• **Requirement**:
Set down exactly the lines below between the line holding "You are a computer-use agent. Image" and the line holding "Select the GSM6893074", inclusive; no other line belongs in the answer.

• **Input records**:
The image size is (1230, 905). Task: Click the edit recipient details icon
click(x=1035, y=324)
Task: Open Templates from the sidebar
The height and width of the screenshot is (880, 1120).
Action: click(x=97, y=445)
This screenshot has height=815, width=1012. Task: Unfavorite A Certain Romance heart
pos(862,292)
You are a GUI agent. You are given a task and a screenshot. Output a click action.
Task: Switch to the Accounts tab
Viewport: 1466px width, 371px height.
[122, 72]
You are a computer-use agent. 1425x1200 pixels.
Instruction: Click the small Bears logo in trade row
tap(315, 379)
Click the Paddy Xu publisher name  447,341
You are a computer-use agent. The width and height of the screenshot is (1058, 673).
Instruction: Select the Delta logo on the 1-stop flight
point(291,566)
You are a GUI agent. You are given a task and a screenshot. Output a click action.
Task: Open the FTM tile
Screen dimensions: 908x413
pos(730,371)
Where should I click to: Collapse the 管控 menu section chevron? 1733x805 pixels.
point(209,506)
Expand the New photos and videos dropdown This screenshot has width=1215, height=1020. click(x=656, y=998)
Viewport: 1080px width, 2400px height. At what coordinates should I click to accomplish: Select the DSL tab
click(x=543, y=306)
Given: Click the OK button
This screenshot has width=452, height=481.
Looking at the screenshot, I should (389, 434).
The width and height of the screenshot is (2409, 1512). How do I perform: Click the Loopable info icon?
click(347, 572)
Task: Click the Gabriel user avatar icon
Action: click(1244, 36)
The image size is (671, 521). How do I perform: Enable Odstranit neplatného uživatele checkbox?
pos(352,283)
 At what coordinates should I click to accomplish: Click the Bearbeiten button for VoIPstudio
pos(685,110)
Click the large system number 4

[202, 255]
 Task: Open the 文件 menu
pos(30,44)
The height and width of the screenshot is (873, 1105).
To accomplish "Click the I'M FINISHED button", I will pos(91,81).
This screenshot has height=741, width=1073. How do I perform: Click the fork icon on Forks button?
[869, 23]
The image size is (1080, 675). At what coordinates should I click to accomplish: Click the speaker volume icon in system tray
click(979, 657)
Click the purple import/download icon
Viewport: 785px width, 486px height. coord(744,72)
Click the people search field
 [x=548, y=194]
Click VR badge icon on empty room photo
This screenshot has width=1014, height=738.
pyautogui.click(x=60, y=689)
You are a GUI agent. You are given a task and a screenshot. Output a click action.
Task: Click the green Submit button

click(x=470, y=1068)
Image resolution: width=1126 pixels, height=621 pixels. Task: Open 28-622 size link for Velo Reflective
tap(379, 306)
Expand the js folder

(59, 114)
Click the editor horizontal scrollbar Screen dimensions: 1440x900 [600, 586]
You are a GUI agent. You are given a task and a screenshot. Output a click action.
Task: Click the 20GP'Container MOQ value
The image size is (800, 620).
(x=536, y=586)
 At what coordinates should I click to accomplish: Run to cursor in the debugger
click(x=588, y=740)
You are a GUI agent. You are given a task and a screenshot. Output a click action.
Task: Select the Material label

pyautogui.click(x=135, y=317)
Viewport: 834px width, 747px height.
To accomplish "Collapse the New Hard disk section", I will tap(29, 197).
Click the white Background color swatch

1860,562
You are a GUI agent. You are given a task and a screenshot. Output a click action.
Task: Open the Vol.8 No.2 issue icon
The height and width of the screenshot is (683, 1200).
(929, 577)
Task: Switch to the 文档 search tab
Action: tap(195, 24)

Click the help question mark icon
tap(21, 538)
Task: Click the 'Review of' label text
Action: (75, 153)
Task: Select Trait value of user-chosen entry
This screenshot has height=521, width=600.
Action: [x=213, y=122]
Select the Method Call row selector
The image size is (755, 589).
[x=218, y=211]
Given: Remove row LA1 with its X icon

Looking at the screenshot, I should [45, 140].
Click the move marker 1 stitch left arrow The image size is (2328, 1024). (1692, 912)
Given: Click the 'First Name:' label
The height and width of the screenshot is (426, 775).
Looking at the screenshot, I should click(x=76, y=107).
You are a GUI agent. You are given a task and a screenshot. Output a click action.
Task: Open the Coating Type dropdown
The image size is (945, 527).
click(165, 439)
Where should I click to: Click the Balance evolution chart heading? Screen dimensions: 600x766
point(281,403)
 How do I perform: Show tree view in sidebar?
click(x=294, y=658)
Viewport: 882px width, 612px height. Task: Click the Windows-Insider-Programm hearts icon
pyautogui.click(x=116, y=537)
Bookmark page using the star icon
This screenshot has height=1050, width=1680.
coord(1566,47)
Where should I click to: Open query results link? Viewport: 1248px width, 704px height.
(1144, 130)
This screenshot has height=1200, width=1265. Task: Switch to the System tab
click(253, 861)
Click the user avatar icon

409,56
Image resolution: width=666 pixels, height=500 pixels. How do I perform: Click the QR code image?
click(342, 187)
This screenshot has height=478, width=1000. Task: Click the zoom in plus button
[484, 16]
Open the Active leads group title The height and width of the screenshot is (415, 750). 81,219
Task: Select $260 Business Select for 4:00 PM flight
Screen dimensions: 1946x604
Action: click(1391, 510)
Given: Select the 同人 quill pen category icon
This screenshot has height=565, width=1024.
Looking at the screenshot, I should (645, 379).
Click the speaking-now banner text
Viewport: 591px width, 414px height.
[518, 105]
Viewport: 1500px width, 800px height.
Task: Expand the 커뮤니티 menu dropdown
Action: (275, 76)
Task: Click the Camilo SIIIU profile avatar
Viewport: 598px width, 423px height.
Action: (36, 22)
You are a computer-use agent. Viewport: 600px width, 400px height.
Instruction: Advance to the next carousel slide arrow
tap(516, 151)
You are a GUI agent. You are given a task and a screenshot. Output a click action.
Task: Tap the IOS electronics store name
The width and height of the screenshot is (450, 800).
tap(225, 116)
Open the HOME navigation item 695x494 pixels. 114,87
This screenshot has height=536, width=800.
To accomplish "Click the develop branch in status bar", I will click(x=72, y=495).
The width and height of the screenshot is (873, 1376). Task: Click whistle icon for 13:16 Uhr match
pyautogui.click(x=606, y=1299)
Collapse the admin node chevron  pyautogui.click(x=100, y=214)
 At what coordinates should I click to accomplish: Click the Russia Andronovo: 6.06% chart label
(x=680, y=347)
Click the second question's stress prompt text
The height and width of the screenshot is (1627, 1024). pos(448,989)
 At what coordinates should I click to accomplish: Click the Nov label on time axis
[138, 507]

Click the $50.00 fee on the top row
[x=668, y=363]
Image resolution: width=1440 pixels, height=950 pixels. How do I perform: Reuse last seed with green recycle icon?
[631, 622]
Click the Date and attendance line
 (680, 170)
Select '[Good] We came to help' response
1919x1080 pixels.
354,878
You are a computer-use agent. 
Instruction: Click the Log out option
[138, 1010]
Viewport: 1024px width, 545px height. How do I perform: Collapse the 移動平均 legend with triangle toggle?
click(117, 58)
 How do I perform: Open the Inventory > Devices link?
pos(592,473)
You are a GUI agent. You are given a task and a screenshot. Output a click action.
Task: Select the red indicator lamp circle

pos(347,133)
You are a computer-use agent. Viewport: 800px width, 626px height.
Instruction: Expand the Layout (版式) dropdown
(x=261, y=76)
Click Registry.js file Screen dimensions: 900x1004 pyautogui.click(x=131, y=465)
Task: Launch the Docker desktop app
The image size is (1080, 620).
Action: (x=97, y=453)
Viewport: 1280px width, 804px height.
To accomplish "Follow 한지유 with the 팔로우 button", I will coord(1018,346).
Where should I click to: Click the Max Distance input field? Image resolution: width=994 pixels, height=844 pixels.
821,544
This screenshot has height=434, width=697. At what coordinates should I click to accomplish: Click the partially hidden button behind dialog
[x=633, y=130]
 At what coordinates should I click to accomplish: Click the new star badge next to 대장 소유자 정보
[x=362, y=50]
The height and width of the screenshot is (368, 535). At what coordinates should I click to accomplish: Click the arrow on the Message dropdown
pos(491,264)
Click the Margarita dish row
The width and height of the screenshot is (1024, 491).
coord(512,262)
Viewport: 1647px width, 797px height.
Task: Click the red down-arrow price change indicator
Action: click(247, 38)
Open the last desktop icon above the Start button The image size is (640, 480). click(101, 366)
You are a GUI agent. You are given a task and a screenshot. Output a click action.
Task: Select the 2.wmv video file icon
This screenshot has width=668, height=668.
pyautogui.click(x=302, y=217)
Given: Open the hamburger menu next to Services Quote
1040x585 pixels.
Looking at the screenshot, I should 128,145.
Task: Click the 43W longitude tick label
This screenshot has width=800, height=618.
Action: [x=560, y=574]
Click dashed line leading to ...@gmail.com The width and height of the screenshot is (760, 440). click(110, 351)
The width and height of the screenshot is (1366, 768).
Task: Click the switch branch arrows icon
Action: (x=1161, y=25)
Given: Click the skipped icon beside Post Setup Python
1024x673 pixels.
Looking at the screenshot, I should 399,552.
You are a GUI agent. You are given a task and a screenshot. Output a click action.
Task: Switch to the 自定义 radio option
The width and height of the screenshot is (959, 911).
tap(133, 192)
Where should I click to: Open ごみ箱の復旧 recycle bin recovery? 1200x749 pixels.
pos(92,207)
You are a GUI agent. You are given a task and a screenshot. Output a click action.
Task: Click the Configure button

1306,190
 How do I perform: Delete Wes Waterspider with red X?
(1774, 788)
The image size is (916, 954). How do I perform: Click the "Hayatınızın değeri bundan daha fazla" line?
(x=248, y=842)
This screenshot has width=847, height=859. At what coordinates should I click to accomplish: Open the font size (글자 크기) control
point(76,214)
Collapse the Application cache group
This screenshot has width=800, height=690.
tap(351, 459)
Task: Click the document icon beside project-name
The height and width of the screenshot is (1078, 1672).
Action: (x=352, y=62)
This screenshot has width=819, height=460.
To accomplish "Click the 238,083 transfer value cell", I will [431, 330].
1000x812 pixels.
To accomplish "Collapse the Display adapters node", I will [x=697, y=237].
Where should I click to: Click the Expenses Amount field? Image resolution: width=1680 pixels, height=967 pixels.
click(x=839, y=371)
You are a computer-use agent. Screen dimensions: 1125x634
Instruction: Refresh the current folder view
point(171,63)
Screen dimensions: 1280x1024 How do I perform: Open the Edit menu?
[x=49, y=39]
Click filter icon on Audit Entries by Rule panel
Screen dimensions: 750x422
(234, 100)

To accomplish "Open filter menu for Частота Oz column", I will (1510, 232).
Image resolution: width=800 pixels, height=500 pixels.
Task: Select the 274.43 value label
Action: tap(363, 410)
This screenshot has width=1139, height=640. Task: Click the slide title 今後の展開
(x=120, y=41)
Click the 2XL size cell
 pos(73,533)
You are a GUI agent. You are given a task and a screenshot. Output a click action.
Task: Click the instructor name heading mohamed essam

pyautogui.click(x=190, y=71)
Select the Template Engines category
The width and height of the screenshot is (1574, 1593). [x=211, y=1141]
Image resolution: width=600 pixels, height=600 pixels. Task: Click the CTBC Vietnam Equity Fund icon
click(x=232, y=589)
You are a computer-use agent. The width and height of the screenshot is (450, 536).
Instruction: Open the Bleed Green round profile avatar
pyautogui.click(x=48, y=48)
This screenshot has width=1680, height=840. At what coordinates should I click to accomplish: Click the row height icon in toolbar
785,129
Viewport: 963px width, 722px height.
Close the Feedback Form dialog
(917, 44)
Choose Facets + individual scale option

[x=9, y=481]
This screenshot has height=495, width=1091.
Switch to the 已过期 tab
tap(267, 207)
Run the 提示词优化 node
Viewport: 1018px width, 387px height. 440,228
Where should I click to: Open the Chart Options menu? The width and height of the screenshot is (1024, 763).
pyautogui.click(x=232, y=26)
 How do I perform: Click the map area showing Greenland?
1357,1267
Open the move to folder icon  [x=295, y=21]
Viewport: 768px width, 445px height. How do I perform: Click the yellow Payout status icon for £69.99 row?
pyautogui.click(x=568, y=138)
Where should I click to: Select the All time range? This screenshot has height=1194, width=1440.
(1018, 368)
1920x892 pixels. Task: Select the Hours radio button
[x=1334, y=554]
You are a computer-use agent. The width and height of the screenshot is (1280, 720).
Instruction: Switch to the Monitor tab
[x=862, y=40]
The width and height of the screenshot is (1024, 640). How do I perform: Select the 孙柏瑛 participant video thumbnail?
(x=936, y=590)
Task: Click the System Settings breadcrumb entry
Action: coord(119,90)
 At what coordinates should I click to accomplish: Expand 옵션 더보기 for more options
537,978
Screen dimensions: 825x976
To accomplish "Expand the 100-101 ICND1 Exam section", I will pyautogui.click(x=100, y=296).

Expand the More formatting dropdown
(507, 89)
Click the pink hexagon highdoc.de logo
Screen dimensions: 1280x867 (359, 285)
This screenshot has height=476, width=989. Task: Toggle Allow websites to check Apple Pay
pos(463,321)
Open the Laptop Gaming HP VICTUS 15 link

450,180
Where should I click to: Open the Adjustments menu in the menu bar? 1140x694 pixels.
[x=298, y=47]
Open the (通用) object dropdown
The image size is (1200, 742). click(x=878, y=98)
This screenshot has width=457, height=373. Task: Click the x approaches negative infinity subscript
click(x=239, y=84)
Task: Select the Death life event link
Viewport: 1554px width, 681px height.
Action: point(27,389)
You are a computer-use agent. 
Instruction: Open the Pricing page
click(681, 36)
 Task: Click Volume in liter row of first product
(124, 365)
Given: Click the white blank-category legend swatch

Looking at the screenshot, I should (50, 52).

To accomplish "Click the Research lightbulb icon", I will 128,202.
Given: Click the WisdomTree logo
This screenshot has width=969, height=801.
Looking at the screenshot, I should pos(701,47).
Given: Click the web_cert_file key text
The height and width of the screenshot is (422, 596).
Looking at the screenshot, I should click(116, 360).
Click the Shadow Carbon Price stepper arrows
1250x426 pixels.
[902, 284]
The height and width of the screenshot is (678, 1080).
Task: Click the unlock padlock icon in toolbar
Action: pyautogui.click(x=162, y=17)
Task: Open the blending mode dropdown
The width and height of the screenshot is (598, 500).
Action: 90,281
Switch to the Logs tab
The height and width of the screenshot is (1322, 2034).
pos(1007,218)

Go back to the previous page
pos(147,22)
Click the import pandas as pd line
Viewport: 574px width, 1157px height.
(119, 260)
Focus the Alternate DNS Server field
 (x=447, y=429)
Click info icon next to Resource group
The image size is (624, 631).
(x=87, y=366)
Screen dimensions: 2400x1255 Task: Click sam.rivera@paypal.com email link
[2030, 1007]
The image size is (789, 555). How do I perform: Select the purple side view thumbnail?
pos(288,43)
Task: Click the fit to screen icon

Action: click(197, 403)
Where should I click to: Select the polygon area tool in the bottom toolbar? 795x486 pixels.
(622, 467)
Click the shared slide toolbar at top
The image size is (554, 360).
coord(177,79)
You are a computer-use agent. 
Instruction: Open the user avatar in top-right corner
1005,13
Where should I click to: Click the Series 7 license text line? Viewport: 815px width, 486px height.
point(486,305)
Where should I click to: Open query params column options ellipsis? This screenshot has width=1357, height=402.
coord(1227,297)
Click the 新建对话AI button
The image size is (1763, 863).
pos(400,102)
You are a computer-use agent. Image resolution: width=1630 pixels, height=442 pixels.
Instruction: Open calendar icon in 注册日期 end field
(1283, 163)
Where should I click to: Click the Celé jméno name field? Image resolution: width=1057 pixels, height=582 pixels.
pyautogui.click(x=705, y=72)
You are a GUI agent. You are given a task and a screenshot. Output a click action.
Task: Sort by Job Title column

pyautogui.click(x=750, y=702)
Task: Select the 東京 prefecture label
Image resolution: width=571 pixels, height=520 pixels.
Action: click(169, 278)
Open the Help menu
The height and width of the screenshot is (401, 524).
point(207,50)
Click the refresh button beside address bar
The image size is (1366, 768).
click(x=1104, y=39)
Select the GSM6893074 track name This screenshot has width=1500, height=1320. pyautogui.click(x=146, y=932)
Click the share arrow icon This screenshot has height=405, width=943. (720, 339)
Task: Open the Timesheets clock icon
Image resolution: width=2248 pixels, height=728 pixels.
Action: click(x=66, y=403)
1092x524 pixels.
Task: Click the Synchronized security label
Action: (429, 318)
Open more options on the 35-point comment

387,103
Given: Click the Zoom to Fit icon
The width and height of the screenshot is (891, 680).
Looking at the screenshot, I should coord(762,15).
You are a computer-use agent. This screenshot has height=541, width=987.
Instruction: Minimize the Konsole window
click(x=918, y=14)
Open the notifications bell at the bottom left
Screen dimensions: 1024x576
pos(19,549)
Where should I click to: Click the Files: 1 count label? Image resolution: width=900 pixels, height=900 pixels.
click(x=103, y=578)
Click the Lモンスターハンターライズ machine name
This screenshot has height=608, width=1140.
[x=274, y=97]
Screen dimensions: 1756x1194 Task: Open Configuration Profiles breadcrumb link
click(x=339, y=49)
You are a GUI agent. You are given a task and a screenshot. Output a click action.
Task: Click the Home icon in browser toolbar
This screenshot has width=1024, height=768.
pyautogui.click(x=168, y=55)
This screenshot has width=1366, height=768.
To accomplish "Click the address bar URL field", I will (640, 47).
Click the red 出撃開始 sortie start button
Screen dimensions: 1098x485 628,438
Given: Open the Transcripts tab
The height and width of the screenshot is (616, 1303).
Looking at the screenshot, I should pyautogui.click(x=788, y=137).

• **Solution for this task**:
You are a computer-use agent. Image resolution: width=1630 pixels, height=442 pixels.
Instruction: Open calendar icon in 注册日期 end field
(1283, 163)
Where should I click to: Click the Celé jméno name field? Image resolution: width=1057 pixels, height=582 pixels.
pyautogui.click(x=705, y=72)
You are a GUI agent. You are given a task and a screenshot. Output a click action.
Task: Sort by Job Title column

pyautogui.click(x=750, y=702)
Task: Select the 東京 prefecture label
Image resolution: width=571 pixels, height=520 pixels.
Action: click(169, 278)
Open the Help menu
The height and width of the screenshot is (401, 524).
point(207,50)
Click the refresh button beside address bar
The image size is (1366, 768).
click(x=1104, y=39)
Select the GSM6893074 track name This screenshot has width=1500, height=1320. pyautogui.click(x=146, y=932)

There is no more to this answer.